Friday, October 06, 2006
Here's the YouTube video clip of a part of HP's former Chairwoman, Patty Dunn's, testimony before Congress a few weeks ago.
I love how incredulous Greg Walden, the Rep. from Oregon, is, when Dunn asserts that she thought anyone can just call up the local phone company, request, and receive, anybody else's detailed message unit call information.
It is truly hard to believe that someone who could qualify as the Chairwoman of a major US company would be this gullible or naive.
The Wall Street Journal ran a piece yesterday discussing how Dunn's testimony has already "boxed her in," regarding her recent felony indictment over this case, in California. With this video available, what judge or jury is going to believe Dunn wasn't either lying under Congressional oath, or is lying in court if she testifies and reaffirms her belief about the availability of such private, detailed phone records?
Let's not even get into what happens if she changes her sworn testimony in subsequent legal proceedings.
It's just a very sad commentary on the caliber of senior leadership in large US companies, that Patty Dunn is either without scruples, and lying to cover up her knowledge of the use of questionable tactics by HP to find the board-level leaks, or she is truly so naive as to think your and my detailed phone records can be had for the price of a local call to our landline phone service provider.
Thursday, October 05, 2006
Even if I did not own Apple's stock in my strategy's portfolio, I would appreciate the company's very aggressive product/market management.
Given the quickly-shifting sands of competition in this arena, Joseph Schumpeter would be very proud to see how Apple has rapidly cannibalized its own product line, in order to meet new competitive threats.
For instance, they have redesigned the low-end Shuffle, and pared the number of now mid-range offerings of the original iPod, and eliminated the iPod Mini altogether. Through a combination of pricing and product repositioning, the company has made room for new, higher-functionality entries in its iPod line.
It has also upgraded iTunes, the online entertainment content management system which is the companion to its iPod line, in time for the entry of the two new competitors' products.
The vagaries of consumer tastes may result in the loss of significant market share for Apple's products. Or it may result in the firm's continued dominance of the product/market. Either way, Apple won't lose share and growth because it stood still, became complacent, or milked the business.

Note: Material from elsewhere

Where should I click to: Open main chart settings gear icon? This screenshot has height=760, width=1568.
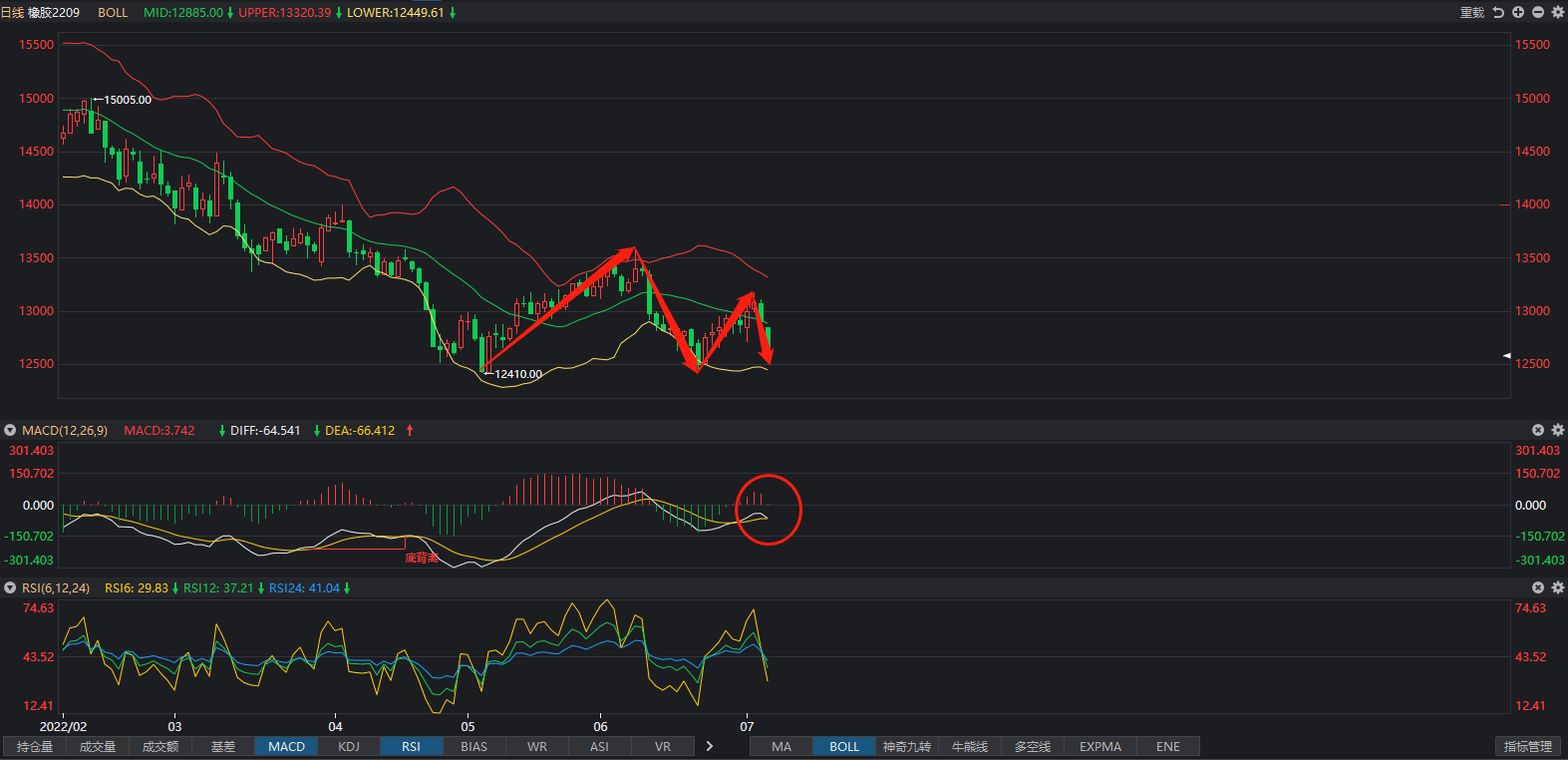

It's a pleasure to see a leading company, like Apple, do such an admirable job in a key business, such as digital entertainment content, of moving ahead to change the competitive environment while it still can significantly effect that environment, rather than rest, and let new competitors control the terms on which competition will play out over the next few years.
To read more about the changes, you can go here. To quote from that site's article,
"That means huge liabilities could suddenly drop like a bomb onto balance sheets, putting any deficits squarely in the public view and possibly throwing some lending agreements into question because it may lead to sharp drops in corporate net worth.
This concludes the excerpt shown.